_THE RECORDS_
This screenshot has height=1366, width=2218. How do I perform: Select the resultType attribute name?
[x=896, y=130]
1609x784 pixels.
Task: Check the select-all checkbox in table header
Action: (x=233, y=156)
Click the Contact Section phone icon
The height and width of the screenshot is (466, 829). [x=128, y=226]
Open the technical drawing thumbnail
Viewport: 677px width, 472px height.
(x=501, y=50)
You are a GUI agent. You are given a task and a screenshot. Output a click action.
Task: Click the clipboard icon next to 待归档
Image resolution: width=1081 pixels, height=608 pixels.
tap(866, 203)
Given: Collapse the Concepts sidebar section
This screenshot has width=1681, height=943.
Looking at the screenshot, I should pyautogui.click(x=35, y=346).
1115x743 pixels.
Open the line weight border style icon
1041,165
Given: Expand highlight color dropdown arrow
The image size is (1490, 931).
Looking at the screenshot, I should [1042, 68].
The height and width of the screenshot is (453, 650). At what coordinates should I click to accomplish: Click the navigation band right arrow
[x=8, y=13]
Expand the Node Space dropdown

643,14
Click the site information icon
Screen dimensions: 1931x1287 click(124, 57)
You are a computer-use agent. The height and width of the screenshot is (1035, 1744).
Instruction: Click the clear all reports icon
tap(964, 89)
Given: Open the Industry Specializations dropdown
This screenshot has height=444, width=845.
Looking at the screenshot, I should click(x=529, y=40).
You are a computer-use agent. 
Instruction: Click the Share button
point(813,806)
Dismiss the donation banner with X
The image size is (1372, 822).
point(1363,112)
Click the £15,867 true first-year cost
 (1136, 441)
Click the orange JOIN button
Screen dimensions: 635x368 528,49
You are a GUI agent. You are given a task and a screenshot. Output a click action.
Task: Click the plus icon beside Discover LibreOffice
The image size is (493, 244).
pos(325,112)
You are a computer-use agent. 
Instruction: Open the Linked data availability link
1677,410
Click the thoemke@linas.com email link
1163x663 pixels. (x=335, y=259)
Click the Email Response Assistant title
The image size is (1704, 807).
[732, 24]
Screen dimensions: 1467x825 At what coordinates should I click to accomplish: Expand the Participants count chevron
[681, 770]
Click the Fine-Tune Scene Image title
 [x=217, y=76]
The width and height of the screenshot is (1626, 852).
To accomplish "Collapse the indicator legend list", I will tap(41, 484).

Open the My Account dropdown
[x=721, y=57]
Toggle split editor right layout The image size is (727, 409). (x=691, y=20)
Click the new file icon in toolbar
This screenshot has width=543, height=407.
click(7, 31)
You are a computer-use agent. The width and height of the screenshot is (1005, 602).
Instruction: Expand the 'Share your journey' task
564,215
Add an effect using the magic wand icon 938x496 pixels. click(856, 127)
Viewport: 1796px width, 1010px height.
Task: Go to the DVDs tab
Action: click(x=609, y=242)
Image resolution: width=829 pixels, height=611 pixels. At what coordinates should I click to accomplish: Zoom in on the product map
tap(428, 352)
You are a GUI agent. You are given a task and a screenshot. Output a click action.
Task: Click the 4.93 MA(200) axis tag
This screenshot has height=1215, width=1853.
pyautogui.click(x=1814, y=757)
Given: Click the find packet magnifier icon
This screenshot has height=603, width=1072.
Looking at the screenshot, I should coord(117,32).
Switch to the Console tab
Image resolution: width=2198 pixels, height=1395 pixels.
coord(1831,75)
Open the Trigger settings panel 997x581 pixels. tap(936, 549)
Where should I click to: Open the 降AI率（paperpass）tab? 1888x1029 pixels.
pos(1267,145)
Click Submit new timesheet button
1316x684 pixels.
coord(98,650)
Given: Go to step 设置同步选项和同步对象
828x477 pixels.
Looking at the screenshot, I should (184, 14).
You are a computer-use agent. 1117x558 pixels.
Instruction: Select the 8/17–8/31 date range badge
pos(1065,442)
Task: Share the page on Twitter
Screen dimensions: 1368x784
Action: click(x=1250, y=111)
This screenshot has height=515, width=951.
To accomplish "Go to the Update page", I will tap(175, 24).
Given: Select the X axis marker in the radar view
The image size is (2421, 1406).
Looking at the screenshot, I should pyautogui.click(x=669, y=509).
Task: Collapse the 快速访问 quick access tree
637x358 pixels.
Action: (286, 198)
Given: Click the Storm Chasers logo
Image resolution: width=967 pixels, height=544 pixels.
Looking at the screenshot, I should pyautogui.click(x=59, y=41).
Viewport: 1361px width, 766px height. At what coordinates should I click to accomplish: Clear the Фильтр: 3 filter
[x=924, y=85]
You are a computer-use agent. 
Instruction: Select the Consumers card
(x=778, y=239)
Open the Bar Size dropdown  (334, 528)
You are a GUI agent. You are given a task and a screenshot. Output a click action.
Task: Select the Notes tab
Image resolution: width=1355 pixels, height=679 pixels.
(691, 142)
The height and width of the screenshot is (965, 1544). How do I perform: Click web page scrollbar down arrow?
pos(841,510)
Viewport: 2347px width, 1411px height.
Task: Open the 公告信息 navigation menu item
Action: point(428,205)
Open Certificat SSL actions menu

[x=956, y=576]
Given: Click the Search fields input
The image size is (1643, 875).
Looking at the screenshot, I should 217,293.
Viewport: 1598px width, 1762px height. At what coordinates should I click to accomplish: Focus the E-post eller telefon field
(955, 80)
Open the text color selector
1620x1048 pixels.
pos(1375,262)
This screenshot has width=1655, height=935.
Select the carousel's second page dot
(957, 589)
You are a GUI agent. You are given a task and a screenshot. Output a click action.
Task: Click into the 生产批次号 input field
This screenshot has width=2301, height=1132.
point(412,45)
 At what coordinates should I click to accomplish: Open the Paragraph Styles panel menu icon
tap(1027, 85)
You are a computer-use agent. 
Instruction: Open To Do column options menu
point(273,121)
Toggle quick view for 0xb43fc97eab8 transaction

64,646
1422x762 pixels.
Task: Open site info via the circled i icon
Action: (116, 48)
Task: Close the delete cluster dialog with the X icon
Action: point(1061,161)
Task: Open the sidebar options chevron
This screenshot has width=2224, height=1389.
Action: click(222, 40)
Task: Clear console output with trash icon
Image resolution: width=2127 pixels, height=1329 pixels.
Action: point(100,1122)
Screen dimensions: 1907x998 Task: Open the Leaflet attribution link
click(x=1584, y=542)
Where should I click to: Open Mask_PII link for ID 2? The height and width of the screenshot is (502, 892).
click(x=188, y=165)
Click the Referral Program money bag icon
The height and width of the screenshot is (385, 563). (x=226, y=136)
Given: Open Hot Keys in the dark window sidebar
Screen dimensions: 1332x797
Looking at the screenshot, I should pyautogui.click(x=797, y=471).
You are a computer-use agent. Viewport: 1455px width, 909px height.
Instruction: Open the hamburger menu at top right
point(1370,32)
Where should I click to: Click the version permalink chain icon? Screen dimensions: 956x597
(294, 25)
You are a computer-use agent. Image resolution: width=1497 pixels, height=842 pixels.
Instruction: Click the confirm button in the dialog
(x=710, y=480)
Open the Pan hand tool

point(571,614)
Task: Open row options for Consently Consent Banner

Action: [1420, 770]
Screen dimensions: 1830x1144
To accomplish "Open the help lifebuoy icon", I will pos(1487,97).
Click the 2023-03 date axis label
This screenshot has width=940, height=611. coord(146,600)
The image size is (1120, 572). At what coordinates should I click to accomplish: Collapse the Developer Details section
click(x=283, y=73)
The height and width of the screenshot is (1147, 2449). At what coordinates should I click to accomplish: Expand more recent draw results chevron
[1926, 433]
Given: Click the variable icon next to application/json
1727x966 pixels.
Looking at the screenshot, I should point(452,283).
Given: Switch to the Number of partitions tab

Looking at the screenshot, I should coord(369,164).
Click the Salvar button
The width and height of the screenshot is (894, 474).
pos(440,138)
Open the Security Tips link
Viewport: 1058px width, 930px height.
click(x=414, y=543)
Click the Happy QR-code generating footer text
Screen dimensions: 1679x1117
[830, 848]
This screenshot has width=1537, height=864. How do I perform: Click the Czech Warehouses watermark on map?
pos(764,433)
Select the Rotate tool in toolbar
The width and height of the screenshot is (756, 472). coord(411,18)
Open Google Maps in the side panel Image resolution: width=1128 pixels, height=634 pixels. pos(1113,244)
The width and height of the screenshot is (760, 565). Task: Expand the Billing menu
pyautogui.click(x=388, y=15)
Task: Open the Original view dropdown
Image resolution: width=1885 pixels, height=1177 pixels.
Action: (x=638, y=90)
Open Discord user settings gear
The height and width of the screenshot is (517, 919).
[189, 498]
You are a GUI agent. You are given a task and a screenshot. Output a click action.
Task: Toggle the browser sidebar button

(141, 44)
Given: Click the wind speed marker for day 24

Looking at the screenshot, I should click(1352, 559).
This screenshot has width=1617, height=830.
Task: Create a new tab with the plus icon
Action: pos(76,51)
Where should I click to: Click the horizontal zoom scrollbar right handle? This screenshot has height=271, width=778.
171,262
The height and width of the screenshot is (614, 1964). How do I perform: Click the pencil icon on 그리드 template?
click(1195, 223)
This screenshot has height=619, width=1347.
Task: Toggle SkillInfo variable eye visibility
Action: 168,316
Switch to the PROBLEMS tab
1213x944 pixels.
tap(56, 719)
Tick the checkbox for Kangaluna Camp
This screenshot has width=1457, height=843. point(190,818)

_PROMPT_
Respond with one number, the count of lines in the data that hold the string "input".

_RESULT_
2